L’Italia ha tagliato un traguardo simbolico: al 30 settembre 2025 i punti di ricarica pubblici per veicoli elettrici hanno superato quota 70 mila. Sono esattamente 70.272, secondo l’ultimo monitoraggio trimestrale di Motus-E, l’associazione che riunisce gli operatori del settore.
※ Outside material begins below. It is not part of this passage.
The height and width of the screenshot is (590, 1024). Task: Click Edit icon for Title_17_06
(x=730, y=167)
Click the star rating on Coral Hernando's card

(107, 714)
Un balzo di 2.711 colonnine in appena tre mesi e di quasi diecimila (+9.933) nell’ultimo anno.
Così in autostrada
Il dato più incoraggiante arriva dalle autostrade: i punti di ricarica sono saliti a 1.274 (erano 1.057 un anno fa), con l’86% di tipo fast in corrente continua e il 63% oltre i 150 kW. Oggi il 48% delle aree di servizio autostradali ha almeno una colonnina, un passo avanti che rende meno ansiogena la paura della “spina lontana” per chi viaggia.
A guidare la classifica regionale resta la Lombardia con 14.242 punti (+2.255 in dodici mesi), seguita da Lazio (7.447), Piemonte (6.777), Veneto (6.408) ed Emilia-Romagna (5.489). Tra le province, Roma domina con 5.881 colonnine (+962), tallonata da Milano (4.970, +971), mentre Napoli (3.120), Torino (3.075) e Brescia (1.843) completano la top five.